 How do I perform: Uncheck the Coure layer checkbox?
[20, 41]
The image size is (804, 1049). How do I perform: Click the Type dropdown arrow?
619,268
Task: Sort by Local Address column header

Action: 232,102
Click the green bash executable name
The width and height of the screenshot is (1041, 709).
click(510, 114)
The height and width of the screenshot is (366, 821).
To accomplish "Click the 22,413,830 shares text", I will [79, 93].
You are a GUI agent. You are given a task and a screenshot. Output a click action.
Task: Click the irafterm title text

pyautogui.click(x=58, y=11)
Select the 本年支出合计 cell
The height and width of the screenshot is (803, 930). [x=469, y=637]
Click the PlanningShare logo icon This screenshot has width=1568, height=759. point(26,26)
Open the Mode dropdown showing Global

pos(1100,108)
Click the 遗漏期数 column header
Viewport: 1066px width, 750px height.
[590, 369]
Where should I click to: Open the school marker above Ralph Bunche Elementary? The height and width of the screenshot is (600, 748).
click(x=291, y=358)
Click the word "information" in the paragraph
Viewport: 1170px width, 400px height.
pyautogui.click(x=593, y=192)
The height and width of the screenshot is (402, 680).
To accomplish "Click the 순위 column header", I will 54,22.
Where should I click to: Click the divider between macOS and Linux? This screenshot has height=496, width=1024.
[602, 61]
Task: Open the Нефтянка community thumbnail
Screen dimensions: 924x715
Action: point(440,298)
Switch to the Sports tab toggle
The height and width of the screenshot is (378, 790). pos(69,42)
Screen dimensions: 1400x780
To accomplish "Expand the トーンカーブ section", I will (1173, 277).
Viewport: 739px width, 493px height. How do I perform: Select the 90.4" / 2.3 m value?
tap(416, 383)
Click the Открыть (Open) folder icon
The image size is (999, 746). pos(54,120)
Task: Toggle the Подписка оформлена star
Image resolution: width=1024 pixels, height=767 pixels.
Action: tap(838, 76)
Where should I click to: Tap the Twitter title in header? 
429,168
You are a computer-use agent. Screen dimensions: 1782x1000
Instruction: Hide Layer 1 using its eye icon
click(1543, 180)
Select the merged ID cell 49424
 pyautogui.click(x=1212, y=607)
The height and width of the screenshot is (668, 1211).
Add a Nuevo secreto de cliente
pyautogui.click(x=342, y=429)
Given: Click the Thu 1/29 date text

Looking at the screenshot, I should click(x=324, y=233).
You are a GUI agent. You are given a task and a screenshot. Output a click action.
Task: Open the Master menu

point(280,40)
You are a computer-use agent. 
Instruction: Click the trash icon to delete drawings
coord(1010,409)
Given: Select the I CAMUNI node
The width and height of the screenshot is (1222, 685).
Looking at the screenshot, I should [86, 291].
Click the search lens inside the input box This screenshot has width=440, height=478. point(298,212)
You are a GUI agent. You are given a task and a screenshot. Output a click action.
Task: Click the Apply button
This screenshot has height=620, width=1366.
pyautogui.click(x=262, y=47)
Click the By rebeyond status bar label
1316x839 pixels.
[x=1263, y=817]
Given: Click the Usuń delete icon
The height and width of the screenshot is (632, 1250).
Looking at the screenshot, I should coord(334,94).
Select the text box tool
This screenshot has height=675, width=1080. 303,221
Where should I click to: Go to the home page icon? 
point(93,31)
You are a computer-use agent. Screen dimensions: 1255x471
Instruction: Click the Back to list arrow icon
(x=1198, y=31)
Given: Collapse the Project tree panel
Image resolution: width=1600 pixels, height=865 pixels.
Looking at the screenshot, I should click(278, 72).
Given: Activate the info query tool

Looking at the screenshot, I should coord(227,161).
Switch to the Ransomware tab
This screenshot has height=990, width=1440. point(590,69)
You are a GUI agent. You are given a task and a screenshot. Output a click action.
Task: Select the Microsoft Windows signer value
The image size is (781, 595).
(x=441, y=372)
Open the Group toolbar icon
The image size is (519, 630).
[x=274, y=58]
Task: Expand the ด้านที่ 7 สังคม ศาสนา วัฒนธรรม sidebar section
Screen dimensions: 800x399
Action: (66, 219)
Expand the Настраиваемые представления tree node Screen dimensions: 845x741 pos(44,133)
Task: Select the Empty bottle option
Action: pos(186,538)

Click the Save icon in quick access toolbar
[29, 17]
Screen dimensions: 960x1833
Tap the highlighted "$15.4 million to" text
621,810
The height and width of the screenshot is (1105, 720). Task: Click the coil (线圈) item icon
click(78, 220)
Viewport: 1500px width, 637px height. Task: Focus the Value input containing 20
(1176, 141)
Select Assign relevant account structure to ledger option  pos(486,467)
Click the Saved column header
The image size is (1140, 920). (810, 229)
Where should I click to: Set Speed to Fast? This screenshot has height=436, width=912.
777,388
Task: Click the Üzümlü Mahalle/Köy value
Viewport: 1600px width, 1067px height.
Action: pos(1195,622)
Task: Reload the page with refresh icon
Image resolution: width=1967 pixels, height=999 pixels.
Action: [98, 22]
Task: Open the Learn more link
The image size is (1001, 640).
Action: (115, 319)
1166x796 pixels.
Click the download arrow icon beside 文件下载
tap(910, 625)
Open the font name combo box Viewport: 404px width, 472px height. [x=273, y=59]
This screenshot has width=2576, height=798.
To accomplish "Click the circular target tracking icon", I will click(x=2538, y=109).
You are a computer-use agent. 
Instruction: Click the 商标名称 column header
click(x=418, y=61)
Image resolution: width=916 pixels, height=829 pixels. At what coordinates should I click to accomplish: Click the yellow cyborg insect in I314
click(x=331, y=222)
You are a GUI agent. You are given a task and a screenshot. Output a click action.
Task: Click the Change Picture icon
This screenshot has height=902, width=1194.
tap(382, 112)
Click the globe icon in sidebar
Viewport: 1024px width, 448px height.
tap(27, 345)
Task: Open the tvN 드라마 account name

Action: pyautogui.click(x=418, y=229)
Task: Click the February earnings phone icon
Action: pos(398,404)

■ Work order
Precisely reproduce all the entries shown above.

■ Expected answer
 How do I perform: Uncheck the Coure layer checkbox?
[20, 41]
The image size is (804, 1049). How do I perform: Click the Type dropdown arrow?
619,268
Task: Sort by Local Address column header

Action: 232,102
Click the green bash executable name
The width and height of the screenshot is (1041, 709).
click(510, 114)
The height and width of the screenshot is (366, 821).
To accomplish "Click the 22,413,830 shares text", I will [79, 93].
You are a GUI agent. You are given a task and a screenshot. Output a click action.
Task: Click the irafterm title text

pyautogui.click(x=58, y=11)
Select the 本年支出合计 cell
The height and width of the screenshot is (803, 930). [x=469, y=637]
Click the PlanningShare logo icon This screenshot has width=1568, height=759. point(26,26)
Open the Mode dropdown showing Global

pos(1100,108)
Click the 遗漏期数 column header
Viewport: 1066px width, 750px height.
[590, 369]
Where should I click to: Open the school marker above Ralph Bunche Elementary? The height and width of the screenshot is (600, 748).
click(x=291, y=358)
Click the word "information" in the paragraph
Viewport: 1170px width, 400px height.
pyautogui.click(x=593, y=192)
The height and width of the screenshot is (402, 680).
To accomplish "Click the 순위 column header", I will 54,22.
Where should I click to: Click the divider between macOS and Linux? This screenshot has height=496, width=1024.
[602, 61]
Task: Open the Нефтянка community thumbnail
Screen dimensions: 924x715
Action: point(440,298)
Switch to the Sports tab toggle
The height and width of the screenshot is (378, 790). pos(69,42)
Screen dimensions: 1400x780
To accomplish "Expand the トーンカーブ section", I will (1173, 277).
Viewport: 739px width, 493px height. How do I perform: Select the 90.4" / 2.3 m value?
tap(416, 383)
Click the Открыть (Open) folder icon
The image size is (999, 746). pos(54,120)
Task: Toggle the Подписка оформлена star
Image resolution: width=1024 pixels, height=767 pixels.
Action: tap(838, 76)
Where should I click to: Tap the Twitter title in header? 
429,168
You are a computer-use agent. Screen dimensions: 1782x1000
Instruction: Hide Layer 1 using its eye icon
click(1543, 180)
Select the merged ID cell 49424
 pyautogui.click(x=1212, y=607)
The height and width of the screenshot is (668, 1211).
Add a Nuevo secreto de cliente
pyautogui.click(x=342, y=429)
Given: Click the Thu 1/29 date text

Looking at the screenshot, I should click(x=324, y=233).
You are a GUI agent. You are given a task and a screenshot. Output a click action.
Task: Open the Master menu

point(280,40)
You are a computer-use agent. 
Instruction: Click the trash icon to delete drawings
coord(1010,409)
Given: Select the I CAMUNI node
The width and height of the screenshot is (1222, 685).
Looking at the screenshot, I should [86, 291].
Click the search lens inside the input box This screenshot has width=440, height=478. point(298,212)
You are a GUI agent. You are given a task and a screenshot. Output a click action.
Task: Click the Apply button
This screenshot has height=620, width=1366.
pyautogui.click(x=262, y=47)
Click the By rebeyond status bar label
1316x839 pixels.
[x=1263, y=817]
Given: Click the Usuń delete icon
The height and width of the screenshot is (632, 1250).
Looking at the screenshot, I should coord(334,94).
Select the text box tool
This screenshot has height=675, width=1080. 303,221
Where should I click to: Go to the home page icon? 
point(93,31)
You are a computer-use agent. Screen dimensions: 1255x471
Instruction: Click the Back to list arrow icon
(x=1198, y=31)
Given: Collapse the Project tree panel
Image resolution: width=1600 pixels, height=865 pixels.
Looking at the screenshot, I should click(278, 72).
Given: Activate the info query tool

Looking at the screenshot, I should coord(227,161).
Switch to the Ransomware tab
This screenshot has height=990, width=1440. point(590,69)
You are a GUI agent. You are given a task and a screenshot. Output a click action.
Task: Select the Microsoft Windows signer value
The image size is (781, 595).
(x=441, y=372)
Open the Group toolbar icon
The image size is (519, 630).
[x=274, y=58]
Task: Expand the ด้านที่ 7 สังคม ศาสนา วัฒนธรรม sidebar section
Screen dimensions: 800x399
Action: (66, 219)
Expand the Настраиваемые представления tree node Screen dimensions: 845x741 pos(44,133)
Task: Select the Empty bottle option
Action: pos(186,538)

Click the Save icon in quick access toolbar
[29, 17]
Screen dimensions: 960x1833
Tap the highlighted "$15.4 million to" text
621,810
The height and width of the screenshot is (1105, 720). Task: Click the coil (线圈) item icon
click(78, 220)
Viewport: 1500px width, 637px height. Task: Focus the Value input containing 20
(1176, 141)
Select Assign relevant account structure to ledger option  pos(486,467)
Click the Saved column header
The image size is (1140, 920). (810, 229)
Where should I click to: Set Speed to Fast? This screenshot has height=436, width=912.
777,388
Task: Click the Üzümlü Mahalle/Köy value
Viewport: 1600px width, 1067px height.
Action: pos(1195,622)
Task: Reload the page with refresh icon
Image resolution: width=1967 pixels, height=999 pixels.
Action: [98, 22]
Task: Open the Learn more link
The image size is (1001, 640).
Action: (115, 319)
1166x796 pixels.
Click the download arrow icon beside 文件下载
tap(910, 625)
Open the font name combo box Viewport: 404px width, 472px height. [x=273, y=59]
This screenshot has width=2576, height=798.
To accomplish "Click the circular target tracking icon", I will click(x=2538, y=109).
You are a computer-use agent. 
Instruction: Click the 商标名称 column header
click(x=418, y=61)
Image resolution: width=916 pixels, height=829 pixels. At what coordinates should I click to accomplish: Click the yellow cyborg insect in I314
click(x=331, y=222)
You are a GUI agent. You are given a task and a screenshot. Output a click action.
Task: Click the Change Picture icon
This screenshot has height=902, width=1194.
tap(382, 112)
Click the globe icon in sidebar
Viewport: 1024px width, 448px height.
tap(27, 345)
Task: Open the tvN 드라마 account name

Action: pyautogui.click(x=418, y=229)
Task: Click the February earnings phone icon
Action: pos(398,404)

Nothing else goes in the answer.